La cuvette

Il y a des jours où, l’esprit fatigué, l’impulsion dicte nos décisions et nos gestes les plus banaux, mais qui ont, hélas, des conséquences terribles.

J’étais devant la cuve de la toilette, prêt à me libérer d’au moins sept cent cinquante-trois millilitres d’urine, quand j’aperçois un charançon sur le mur, juste au-dessous du rouleau de papier hygiénique. Un horrible charançon dans ma maison! Sans y réfléchir, j’attrape la bête avec un bout de papier, et je la lance dans la cuve. Fini, on n’en parle plus, je retourne à mes pensées.

Eh bien non.

Le charançon était dans l’eau, près du papier. Peut-être pas encore noyé, mais bien là. Le temps d’un clignement d’œil, je regarde à nouveau. Disparu. Plus de charançon. Il aura réussi à sortir de la cuvette, j’ignore comment, mais il s’est sauvé. Sauf que je ne le trouve nulle part dans la salle de bain, pourtant pas mal petite et claire.

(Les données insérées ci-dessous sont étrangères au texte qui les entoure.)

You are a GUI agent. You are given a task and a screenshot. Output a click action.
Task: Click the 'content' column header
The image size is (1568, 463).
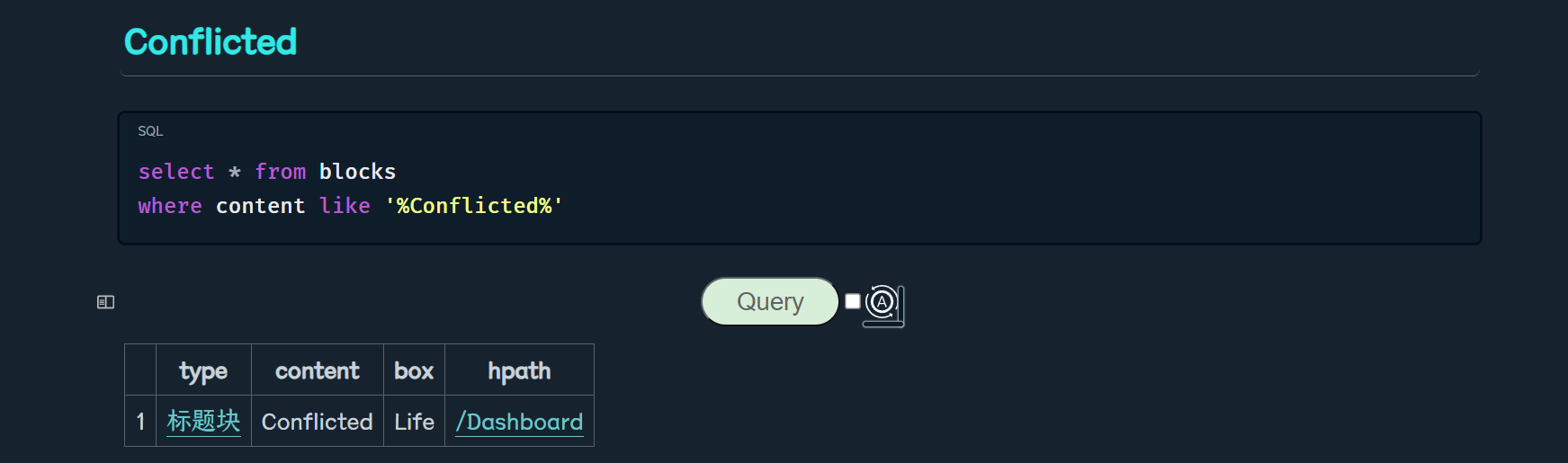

Un autre clignement d’œil, et j’avale une grande tasse d’eau! Que se passe-t-il? Je suis nu, immergé dans une piscine. Je ne reconnais rien autour de moi, tout est blanc, et cette piscine ronde, je n’ose y croire, mais croyez-moi, c’est la cuvette! Je baigne dans la cuvette! Je sais que c’est impossible, mais je n’ai pas le temps d’y réfléchir: je dois nager pour ne pas couler. Évidemment, je me dis que c’est un cauchemar, que j’en sortirai bientôt, mais dans l’intervalle je sens que je ne dois pas me laisser aller. Situation invraisemblable, je présume tout de suite que je me suis transformé en charançon. Ce serait logique, puisque j’ai pris sa place dans la cuvette. Ce n’est pas le cas. Je suis encore moi, humain, mais pas mal rétréci. Un centimètre, et je suis généreux.

Je nage, je nage, je tente de sortir de l’eau, de m’évader de cette prison aqueuse. Impossible, les parois sont trop abruptes, trop glissantes. Je fais la planche, sur le ventre, sur le dos, je nage en petit chien, je ménage mes efforts pour conserver mon énergie, et j’attends que le cauchemar prenne fin.

Comme je vis seul, il n’y a pas de danger qu’on tire la chaîne, mais en revanche, il y a peu de chance qu’on m’aperçoive, diminué et flottant. Alors me vient une idée. Une idée que j’aurais pu qualifier de génie si je l’avais eu plus tôt. Suffit de découper de petits bouts de papier et de les coller sur la paroi en pente de la cuvette, directement sur le devant. Le papier va sécher, et je pourrai m’y agripper pour sortir de l’eau. Et je collerai autant de petits bouts de papier qu’il en faudra pour me tirer de cette cuvette. Ce sera long, j’en suis conscient, mais j’ai enfin trouvé ma voie de sortie.

Alors je colle j’attends, je grimpe d’un pas, je colle à nouveau, j’attends, je grimpe de deux pas. Arrivé au rebord, c’est plus délicat. Comment escalader ce dernier obstacle parfaitement vertical? Je colle de plus longs bouts de papier, afin de m’y agripper, mais à la première tentative, ça cède et je glisse dans la cuvette. Plouf! Petite crotte humaine épuisée! Je ne perds pas espoir. Je colle un nouveau bout de papier, mais cette fois, je suis déterminé à attendre plus longtemps, à attendre le temps qu’il faudra.

J’ai attendu toute une journée, mais ce n’était pas suffisant. Puis j’ai attendu deux jours, trois jours, cinq jours. Au bout d’une semaine, ça semblait enfin solide, mais je n’avais plus, dans les bras, la force de me soulever. Je me suis retrouvé pendu à la paroi verticale, incapable de me soulever jusqu’aux rebords, jusqu’à ma libération. Au bout de douze minutes dans cette position, mes muscles ont lâché prise, et une fois de plus j’ai fait le grand plongeon.

En désespoir de cause, je bois l’eau de la cuvette, je mange des petits bouts de papier, mais je m’amenuise. J’y suis encore, d’ailleurs, je tiens bon. Si vous passez par là, s’il vous plaît, arrêtez-vous chez moi, libérez-moi. Surtout, ne tirez pas la chaîne. Merci.